Why Do We Keep Learning New Secrets About 9/11?

By Charles Pierce, Esquire

14 May 16

 

There are allegedly more Saudi officials implicated in the 9/11 Report than we thought.

he pointless alleged cover-up of the role of Saudi nationals in the attacks of September 11, 2001 is starting to come just a little bit unraveled. The Guardian had a provocative piece quoting John Lehman, a Republican member of the 9/11 Commission and a former Secretary of the Navy under Ronald Reagan, to the effect that the investigation essentially buried the question of Saudi involvement.

"There was an awful lot of participation by Saudi individuals in supporting the hijackers, and some of those people worked in the Saudi government," Lehman said in an interview, suggesting that the commission may have made a mistake by not stating that explicitly in its final report. "Our report should never have been read as an exoneration of Saudi Arabia." He was critical of a statement released late last month by the former chairman and vice-chairman of the commission, who urged the Obama administration to be cautious about releasing the full congressional report on the Saudis and 9/11—"the 28 pages", as they are widely known in Washington—because they contained "raw, unvetted" material that might smear innocent people.

I, for one, didn't know that a Saudi diplomat had been implicated in the support network on which some of the hijackers depended while living in San Diego. (Why is Fahad al-Thumairy walking around free while shoeless losers who fall for FBI stings get shipped off to the nether regions of the federal penal system?) But Lehman wasn't finished yet.

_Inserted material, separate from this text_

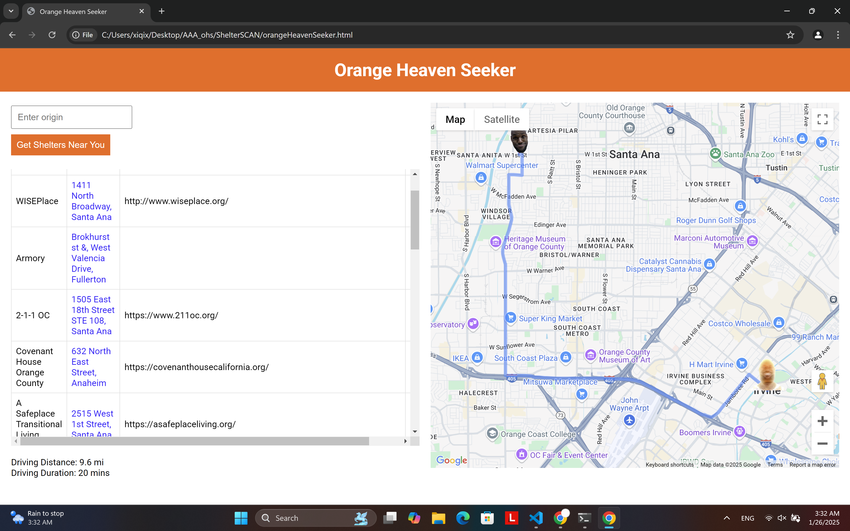This screenshot has height=531, width=850.
Task: Open the 1411 North Broadway address link
Action: point(91,201)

In the interview Wednesday, Lehman said Kean and Hamilton's statement that only one Saudi government employee was "implicated" in supporting the hijackers in California and elsewhere was "a game of semantics" and that the commission had been aware of at least five Saudi government officials who were strongly suspected of involvement in the terrorists' support network. "They may not have been indicted, but they were certainly implicated," he said. "There was an awful lot of circumstantial evidence."

Allegedly, there was a considerable brawl within the commission about how the material concerning the Saudi involvement was being handled, and at the center of it was staff director Philip Zelikow, whose previous job was as an aide to Condoleezza Rice back in the days when she was proving to be the worst National Security Advisor ever. This always has stuck in my craw, and if the stonewall is falling down, then that's all to the good.

Zelikow fired a staffer, who had repeatedly protested over limitations on the Saudi investigation, after she obtained a copy of the 28 pages outside of official channels. Other staffers described an angry scene late one night, near the end of the investigation, when two investigators who focused on the Saudi allegations were forced to rush back to the commission's offices after midnight after learning to their astonishment that some of the most compelling evidence about a Saudi tie to 9/11 was being edited out of the report or was being pushed to tiny, barely readable footnotes and endnotes. The staff protests were mostly overruled.

The crime against history is ongoing, but it does seem we're edging a little closer to solving it.